Categories
AI/ML CNNs dev Vision

Panoptic segmentation

arxiv paper: https://arxiv.org/pdf/1801.00868.pdf

Panoptic segmentation picks an instance segmentation algorithm and a semantic segmentation algorithm.

Some notable papers are listed here, with the benchmarks of the best related githubs, https://paperswithcode.com/task/panoptic-segmentation

For example,

  • MASK_RCNN algorithm for instance segmentation
  • DeepLabV2 Algorithm for semantic segmentation

The architecture of the neural network has two pyramids, one for semantics (classes), and one to count the instances

After much circular investigation, i arrived at the notion that transfer learning from a pre-trained network, with the ‘fine tuning’ referring to adding a new class, is the way to go.

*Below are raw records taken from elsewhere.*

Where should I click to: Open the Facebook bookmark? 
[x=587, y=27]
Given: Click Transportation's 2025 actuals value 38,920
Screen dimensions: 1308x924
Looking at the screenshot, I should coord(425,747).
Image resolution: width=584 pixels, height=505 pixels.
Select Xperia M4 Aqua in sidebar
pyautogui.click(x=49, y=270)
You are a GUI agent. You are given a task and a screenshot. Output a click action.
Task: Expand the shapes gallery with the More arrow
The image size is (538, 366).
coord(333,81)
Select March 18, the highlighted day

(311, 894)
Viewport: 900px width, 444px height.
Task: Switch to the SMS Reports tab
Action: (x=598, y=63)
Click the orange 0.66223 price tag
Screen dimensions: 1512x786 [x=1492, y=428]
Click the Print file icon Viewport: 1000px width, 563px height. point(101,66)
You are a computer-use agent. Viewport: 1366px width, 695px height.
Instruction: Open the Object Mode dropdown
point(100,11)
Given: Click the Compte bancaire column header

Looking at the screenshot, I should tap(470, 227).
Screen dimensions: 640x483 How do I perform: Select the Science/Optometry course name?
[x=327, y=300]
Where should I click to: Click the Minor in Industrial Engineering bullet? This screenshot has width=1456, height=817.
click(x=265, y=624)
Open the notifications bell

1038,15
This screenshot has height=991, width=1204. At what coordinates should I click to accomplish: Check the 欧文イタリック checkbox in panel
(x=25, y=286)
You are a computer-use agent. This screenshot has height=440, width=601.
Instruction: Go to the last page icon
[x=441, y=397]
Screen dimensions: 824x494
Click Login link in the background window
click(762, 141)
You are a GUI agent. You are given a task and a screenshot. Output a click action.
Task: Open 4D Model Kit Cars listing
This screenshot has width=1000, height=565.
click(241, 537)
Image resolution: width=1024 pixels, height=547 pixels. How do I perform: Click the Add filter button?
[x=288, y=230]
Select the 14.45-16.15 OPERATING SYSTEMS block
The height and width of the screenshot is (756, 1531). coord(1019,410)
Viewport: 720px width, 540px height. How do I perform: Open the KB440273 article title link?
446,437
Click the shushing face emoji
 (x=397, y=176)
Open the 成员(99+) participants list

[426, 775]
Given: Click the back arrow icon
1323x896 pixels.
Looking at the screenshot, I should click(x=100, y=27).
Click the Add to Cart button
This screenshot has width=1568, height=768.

But we’re still suffering from not having found an example using PNG mask files. I can convert to COCO, and that might be what I do yet, because, like the dataset had their own Panoptic segmentation challenge and format. https://cocodataset.org/#panoptic-eval They seem to be winning this race. We’ll do COCO.

It will mostly involve writing or exporting info into json format, and following some terse, ambiguous instructions.

Another thing is that COCO wants bounding boxes too. So this will be an exercise in config generation to satisfy the COCO format requirements. I have the data from Open images, but COCO looks like the biggest game in town.

Then for algorithm, there’s numerous Pytorch libraries, especially a very relevant one, YOLACT Edge, using a ‘Darknet’ architecture, which is an old “Open Source Neural Networks in C”

Hmm. It’s more instance segmentation than panoptic, but looks like a good compromise, to aim for.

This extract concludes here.